Darjeeling, like Kathmandu and Timbuktu, has always had a mystical ora for me. But I found that it does not have the class of Shimla, (the British Indian Government’s former summer capital in northwestern India), nor the weather. Mainly because much of the old colonial architecture has been replaced with ugly cement buildings. Like many hill stations, it is chilly, hilly and riddled daily with afternoon rain which leaves the spectacular views and the cool summer climate the main attractions; a summer respite from the oppressive heat and humidity of Calcutta and its southern neighboring states.
I spent much of my time at the hotel recovering from my second respiratory infection, maintaining the same pattern as I did in Pokhara; a short walk daily to the Mall to look at the view and watch the kids take pony rides, then back to the hotel. Not my original plan but it had to do. As soon as I was better, I expanded my walks to the Zoo to see the snow leopard but he sat far away in his enclosure with his back to me. At the Mountain Museum, there is equipment on display used by Tenzing Norgay, the sherpa who guided Sir Edmund Hillary to the top of Mt. Everest summit, in 1953. During my walk to the zoo, signs on all the electrical poles screamed ‘LUZ COZI innerwear’ and I mused, ‘where are mine now that I need them.’ Even though I had long silk underwear LUZ COZIS sounded so, well snuggly. But I didn’t see any in the mall shops or stalls. What a tease.
On my last day I walked down the steep hill to the train stations, a dreary, dirty cement box, to get a ticket for Calcutta for May 16th. Then I walked the Mall up to Observatory Hill, a killer of an up hill walk, where I was rewarded with a small yet unique, round green Hindu temple surrounded by Tibetan prayer flags, magnificent views and renewed wheezing. Damn!
I had already seen a couple of baggers placed outside shops one without legs, and other smaller ones ‘rolling’ down the main Mall street making high pitched sounds to be more noticeable with tin cups in their hands. But walking up to the top of Observatory Hill was the first place I saw the traditional Indian/Hindu baggers who follow the seasons traveling from resort to resort lined up along a walkway. An obvious sign that Darjeeling’s tourist season had begun.
Many of Darjeeling’s locals are former Gurkha’s; retired members of an Indian/Nepali regiment of the British military.
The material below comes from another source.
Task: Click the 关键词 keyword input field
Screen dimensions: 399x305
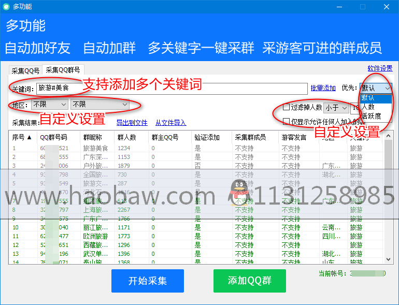Action: 171,88
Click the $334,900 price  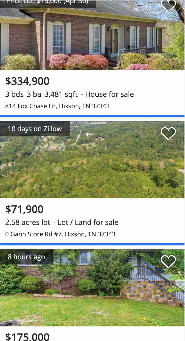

Darjeeling, India is one of the two recruiting stations (the other, Pokhara, Nepal). Entry into this crack military unit is so rigorous applicants often break limbs or worse during the selection process. Because of the area’s relationship with the Gurkhas, the locals have labeled this corner of Northeastern India, Gorkhaland and occasionally these inhabitants, fomented by the retired Gurkhas, cause strikes or minor insurrections in an attempt to secede from India and become it’s own country.
Darjeeling is also known for its excellent boarding schools, many started by the British so they would not have to send their sons back to England. Currently there are numerous boarding schools for both boys and girls, but St. Paul’s is the most famous with such a rigorous curriculum that children throughout India and as far away as Thailand are sent there to study.
Tea plantations surround Darjeeling and I had hoped to visit one, but my plans changed. Having already been to two, one in China, the other in Sri Lanka I was not too disappointed. Because of a festival at the Rumtek Monastery on May 11th and 12th, I decided to leave Darjeeling a day early for Rumtek and then go on to Gangtok, the capital of ‘Sikkim. Lama chham dances at Rumtek seemed much more exciting than a vat of roasting tea.